A company needs to store petabytes of time-series IoT sensor data and query it with single-digit millisecond latency at millions of reads per second. The data has a simple key-value structure with timestamps. Which Google Cloud database is MOST appropriate?
Trap 1: Cloud Spanner
Spanner is a globally distributed relational database optimized for ACID transactions, not single-digit ms time-series reads at millions of QPS.
Trap 2: BigQuery
BigQuery is an analytics data warehouse with query latency measured in seconds.

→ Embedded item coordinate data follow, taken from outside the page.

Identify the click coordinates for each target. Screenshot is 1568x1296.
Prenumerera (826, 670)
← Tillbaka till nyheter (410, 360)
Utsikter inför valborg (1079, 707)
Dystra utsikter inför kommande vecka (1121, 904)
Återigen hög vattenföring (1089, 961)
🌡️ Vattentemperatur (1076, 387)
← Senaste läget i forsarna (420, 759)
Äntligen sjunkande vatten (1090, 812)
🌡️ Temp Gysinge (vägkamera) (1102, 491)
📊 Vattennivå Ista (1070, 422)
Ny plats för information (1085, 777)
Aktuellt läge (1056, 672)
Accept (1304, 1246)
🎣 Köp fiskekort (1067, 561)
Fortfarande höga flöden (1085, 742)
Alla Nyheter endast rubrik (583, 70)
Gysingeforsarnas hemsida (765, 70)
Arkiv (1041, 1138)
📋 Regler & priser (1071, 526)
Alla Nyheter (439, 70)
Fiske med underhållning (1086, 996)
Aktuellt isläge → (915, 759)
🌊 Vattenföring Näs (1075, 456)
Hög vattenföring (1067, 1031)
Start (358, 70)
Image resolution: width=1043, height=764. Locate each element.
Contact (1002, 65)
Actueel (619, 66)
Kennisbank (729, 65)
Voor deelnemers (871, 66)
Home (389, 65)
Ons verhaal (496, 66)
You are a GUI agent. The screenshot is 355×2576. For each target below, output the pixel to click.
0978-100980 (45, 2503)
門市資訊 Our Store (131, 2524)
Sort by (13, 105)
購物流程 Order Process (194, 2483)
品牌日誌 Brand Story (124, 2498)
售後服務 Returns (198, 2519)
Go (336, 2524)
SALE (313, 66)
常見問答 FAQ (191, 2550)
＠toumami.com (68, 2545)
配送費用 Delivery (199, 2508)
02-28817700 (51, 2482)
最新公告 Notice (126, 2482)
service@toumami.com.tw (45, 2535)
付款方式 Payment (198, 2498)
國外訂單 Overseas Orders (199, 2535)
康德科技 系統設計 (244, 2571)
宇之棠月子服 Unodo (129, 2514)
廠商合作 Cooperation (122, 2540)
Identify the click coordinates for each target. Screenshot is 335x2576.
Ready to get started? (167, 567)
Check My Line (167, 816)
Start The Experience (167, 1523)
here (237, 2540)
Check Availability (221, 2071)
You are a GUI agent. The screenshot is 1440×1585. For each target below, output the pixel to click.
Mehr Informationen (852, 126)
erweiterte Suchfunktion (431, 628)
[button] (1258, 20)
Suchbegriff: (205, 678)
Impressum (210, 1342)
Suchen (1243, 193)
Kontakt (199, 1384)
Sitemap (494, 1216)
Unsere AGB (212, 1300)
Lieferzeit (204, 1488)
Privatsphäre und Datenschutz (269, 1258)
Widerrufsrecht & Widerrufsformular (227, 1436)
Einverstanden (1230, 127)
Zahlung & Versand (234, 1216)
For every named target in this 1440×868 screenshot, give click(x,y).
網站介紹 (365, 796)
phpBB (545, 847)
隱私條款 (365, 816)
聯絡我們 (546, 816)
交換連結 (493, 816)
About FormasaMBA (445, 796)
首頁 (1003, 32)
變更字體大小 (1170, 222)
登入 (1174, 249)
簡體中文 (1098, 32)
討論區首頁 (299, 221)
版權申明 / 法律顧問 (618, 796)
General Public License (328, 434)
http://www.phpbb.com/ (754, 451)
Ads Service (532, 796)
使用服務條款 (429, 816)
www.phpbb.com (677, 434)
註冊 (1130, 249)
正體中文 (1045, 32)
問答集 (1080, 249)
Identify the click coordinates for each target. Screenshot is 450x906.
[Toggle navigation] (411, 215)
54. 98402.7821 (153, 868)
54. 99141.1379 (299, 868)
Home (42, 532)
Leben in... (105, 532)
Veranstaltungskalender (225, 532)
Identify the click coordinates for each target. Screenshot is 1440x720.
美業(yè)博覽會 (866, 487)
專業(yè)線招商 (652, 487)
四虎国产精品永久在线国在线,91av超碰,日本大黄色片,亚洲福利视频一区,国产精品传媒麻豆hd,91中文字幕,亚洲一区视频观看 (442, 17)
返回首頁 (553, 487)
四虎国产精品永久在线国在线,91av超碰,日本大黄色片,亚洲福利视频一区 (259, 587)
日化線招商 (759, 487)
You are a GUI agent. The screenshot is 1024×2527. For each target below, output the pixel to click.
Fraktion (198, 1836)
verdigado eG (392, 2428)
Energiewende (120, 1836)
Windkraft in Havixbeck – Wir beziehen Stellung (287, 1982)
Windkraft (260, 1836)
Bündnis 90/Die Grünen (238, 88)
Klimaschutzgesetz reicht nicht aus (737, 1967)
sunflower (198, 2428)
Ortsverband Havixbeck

It is not designed for millisecond lookups at IoT scale.
Trap 3: Firestore
Firestore is a document database suited for mobile/web apps with hierarchical data. It does not scale to millions of QPS for time-series workloads.
- A
Cloud Spanner
Why wrong: Spanner is a globally distributed relational database optimized for ACID transactions, not single-digit ms time-series reads at millions of QPS.
- B
Cloud Bigtable
Bigtable is the correct choice: wide-column NoSQL, designed for time-series and IoT workloads, single-digit ms latency, and scales to millions of QPS with additional nodes.
- C
BigQuery
Why wrong: BigQuery is an analytics data warehouse with query latency measured in seconds. It is not designed for millisecond lookups at IoT scale.
- D
Firestore
Why wrong: Firestore is a document database suited for mobile/web apps with hierarchical data. It does not scale to millions of QPS for time-series workloads.